Governing Law; Venue.  All claims arising out of or relating to this Agreement or the Services will be governed by California law, excluding California’s conflict of laws rules. The parties will try in good faith to settle any dispute relating to the Agreement (“Dispute”) within 30 days after such Dispute arises. If the Dispute is not resolved within 30 days, it must be resolved by arbitration by the International Centre for Dispute Resolution of the American Arbitration Association and conducted in accordance with its Expedited Commercial Rules in force as of the date of the Agreement. There will be one arbitrator selected by mutual agreement of the parties. The arbitration will be conducted in English in Santa Clara County, California, USA. Either party may apply to any court having jurisdiction for injunctive relief necessary to protect its rights pending resolution of the arbitration. Any decision rendered by the arbitrator will be final and binding on the parties, and judgment thereon may be entered by any court of competent jurisdiction. The arbitrator may order equitable or injunctive relief consistent with the remedies and limitations in the Agreement. All information disclosed in connection with the arbitration, including the existence of the arbitration, will be Confidential Information governed by the confidentiality provision of Section 9. The parties may, however, disclose such information to an appropriate court under confidentiality restrictions, as necessary to seek enforcement of any arbitration award or judgment or to seek any relief permitted under the terms hereof.

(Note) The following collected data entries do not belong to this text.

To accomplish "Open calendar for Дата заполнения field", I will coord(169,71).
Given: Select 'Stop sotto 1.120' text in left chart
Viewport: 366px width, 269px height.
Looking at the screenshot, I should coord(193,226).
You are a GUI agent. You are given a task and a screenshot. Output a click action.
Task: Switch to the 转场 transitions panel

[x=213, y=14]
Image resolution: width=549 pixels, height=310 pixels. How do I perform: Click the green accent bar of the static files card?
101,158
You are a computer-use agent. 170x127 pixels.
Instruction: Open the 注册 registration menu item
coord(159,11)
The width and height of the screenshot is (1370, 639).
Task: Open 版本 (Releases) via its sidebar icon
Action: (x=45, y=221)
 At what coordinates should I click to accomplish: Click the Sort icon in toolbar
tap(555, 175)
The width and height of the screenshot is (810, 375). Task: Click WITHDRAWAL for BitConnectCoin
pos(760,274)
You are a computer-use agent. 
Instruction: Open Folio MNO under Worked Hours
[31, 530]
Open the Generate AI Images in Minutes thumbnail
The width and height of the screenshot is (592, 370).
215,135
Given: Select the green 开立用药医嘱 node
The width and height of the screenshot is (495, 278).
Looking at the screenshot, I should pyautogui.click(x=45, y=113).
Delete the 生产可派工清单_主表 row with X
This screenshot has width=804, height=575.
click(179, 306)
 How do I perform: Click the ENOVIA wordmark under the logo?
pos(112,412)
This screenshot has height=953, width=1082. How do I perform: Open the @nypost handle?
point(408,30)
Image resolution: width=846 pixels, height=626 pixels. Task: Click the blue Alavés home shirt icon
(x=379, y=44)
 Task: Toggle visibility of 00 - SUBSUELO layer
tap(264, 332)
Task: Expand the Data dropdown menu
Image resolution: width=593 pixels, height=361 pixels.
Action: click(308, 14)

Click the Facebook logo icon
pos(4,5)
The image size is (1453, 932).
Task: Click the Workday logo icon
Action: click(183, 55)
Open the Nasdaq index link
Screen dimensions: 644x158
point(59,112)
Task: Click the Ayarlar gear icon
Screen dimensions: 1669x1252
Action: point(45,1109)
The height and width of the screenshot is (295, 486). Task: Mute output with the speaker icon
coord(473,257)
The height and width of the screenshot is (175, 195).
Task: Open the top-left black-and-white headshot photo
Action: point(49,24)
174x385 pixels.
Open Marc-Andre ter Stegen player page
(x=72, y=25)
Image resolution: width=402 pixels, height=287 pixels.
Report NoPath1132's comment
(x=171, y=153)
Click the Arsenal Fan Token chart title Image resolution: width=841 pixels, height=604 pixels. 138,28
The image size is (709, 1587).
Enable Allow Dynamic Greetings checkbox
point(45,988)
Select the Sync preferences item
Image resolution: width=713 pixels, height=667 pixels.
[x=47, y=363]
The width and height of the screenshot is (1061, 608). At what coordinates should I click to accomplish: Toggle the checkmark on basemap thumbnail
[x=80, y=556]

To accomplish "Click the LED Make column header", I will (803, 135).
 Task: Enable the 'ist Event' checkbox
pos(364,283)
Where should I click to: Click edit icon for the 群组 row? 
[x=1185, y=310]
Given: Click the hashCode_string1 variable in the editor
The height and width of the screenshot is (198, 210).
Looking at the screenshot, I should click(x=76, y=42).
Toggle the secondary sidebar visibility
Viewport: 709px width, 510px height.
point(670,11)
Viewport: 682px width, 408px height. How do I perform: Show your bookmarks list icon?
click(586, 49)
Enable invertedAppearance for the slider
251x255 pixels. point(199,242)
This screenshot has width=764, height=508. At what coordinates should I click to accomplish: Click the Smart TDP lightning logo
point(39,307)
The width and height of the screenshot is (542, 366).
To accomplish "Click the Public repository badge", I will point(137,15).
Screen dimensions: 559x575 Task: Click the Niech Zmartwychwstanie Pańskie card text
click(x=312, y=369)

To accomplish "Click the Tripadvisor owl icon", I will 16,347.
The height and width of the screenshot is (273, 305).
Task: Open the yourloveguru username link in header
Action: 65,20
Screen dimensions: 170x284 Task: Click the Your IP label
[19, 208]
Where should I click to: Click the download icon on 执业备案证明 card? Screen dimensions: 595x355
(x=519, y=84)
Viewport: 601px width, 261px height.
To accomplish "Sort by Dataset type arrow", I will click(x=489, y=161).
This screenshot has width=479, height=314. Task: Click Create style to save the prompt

Force Majeure.  Neither party will be liable for inadequate performance to the extent caused by a condition (for example, natural disaster, act of war or terrorism, riot, labour condition, governmental action and Internet disturbance) that was beyond the party’s reasonable control.

Communications.  In connection with your use of the Services, we may contact you regarding service announcements, administrative messages and other information. You may opt out of some of those communications in your Account settings. For information about how to contact Google, please visit our contact page.
*              *              *
15. Service-Specific Terms
If you choose to implement any of the following Services on a Property, you also agree to the additional terms identified below:

Custom Search Engine: the Custom Search Engine Terms of Service.